In China, the hub-and-spoke system, with its reliance on imperial bureaucracy, continued to reappear. Even after prolonged and violent transitions, each successive dynasty rediscovered in the Confucian officialdom a means to integrate the bureaucracy and restore stability, establish the homogeneity of values, and ensure that officialdom, not privately accumulated wealth or military prowess, was the channel for social mobility. Ruling dynasties that failed to adopt it, such as the Mongol-led Yuan (1271−1368), which deviated toward a more explicitly tribal order, were relatively short-lived. The Ming (1368−1662) and the Qing (1662−1911) dynasties reverted to and strengthened officialdom.

China's cycles of decay and renewal

Chinese history is often told as a sequence of dynastic cycles of decay and renewal. Popular accounts carry a moral lesson: Successive dynasties rose from the ashes of their predecessors to attain peaks of cultural and engineering excellence, followed by corruption, factional quarrels, blind ambition, and moral decay that caused them to lose the Mandate of Heaven. A period of disorder results, and the Mandate of Heaven descends to a new dynasty.

More sophisticated accounts of Chinese history do not reject the idea of dynastic cyclicality but add an assessment of attendant economic and administrative failings. Reischauer and Fairbank (Reference Reischauer and Fairbank1958: 117–118) explain that at the upper bounds, where affluent central governments engaged in costly projects—palaces, roads, canals, and walls—the nobility and bureaucracy prospered and grew in numbers.

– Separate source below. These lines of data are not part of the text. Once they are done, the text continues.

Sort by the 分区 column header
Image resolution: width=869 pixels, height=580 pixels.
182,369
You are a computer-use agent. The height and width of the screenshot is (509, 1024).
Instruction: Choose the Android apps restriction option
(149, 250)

Defending the larger empire also became costlier. The peasant farmers supported elites who paid a few taxes, causing expenditures to increase against declining revenues.

Revenue from the land tax, the chief source of government revenue, became progressively smaller over time as land was increasingly shielded from taxation by various means of falsification (Fairbank, Reference Fairbank1948: 96). The peasants were left to bear a heavier burden triggering endemic revolts often led by fanatical religious leadership; lower-level resistance multiplied, despite efforts from the center at repression. Eventually, frontier defenses crumbled, armies defected, and the center weakened and collapsed.

The disorder that resulted from each breakdown set the empire back to a prior level of social complexity. Finer describes how the demise of the Han dynasty in 220 ushered in 350 years of disunion. Order was reconstituted by the Tang dynasty, which itself lasted some 300 years (618−907), only to collapse like the Han dynasty (Finer, Reference Finer1999: 744).

Like many scholars of Chinese history, Finer observes that ‛the collapse of each of the great imperial structures ushered in similar dismal periods of disunion, carnage, warlordism, and court dissension, followed by the predictable barbarian invasion and conquest’ (744). The violence of the Ming dynastic transition spanned a century (1350–1450). The chaos caused by the Manchu conquest and defeat of the Ming that erupted in 1610 continued until 1683 and cost an estimated eighty million deaths. The wars associated with dynastic succession were of a length and intensity that had no parallel in the dynastic wars in Europe.

China's dynastic transitions can be observed in its nationwide demographic patterns, which follow political variability. Population numbers blossomed during the Sung dynasty (979–1279), only to decline dramatically to about half of its peak during the Sung collapse and Mongol conquest. The numbers did not recover during the Yuan (1271–1368), which coincided with the Black Death. Population numbers reached a new peak during the Ming period, increasing threefold over the 1291 level. Again, a drastic decline occurred when the Ming collapsed and the violent Qing conquest overtook it.

Xu et al. conclude that Western European population patterns are more consistent, that ‛we see a much more gradual growth, only once interrupted between 1300 and 1400—by the Black Death. . . . Steep declines in Chinese population levels are linked to transitions from one dynasty to another. . . . Comparable declines in European populations did occur—during the Thirty Years War (1618−1648), for example, large parts of Germany and Poland were depopulated—but on a much more limited scale, due to the smaller size of European political entities. . . . In China warfare was . . . linked to changes in dynasties, but it seems to have had much greater consequences for the demographic development of the region’ (Xu et al., Reference Xu, van Leeuwen and van Zanden2015: 6). Although Europe's population trends exhibit primarily ecological or biological Malthusian dynamics—rather than political dynamics as in China—its economic and social development was able to travel further from its starting point than did China's.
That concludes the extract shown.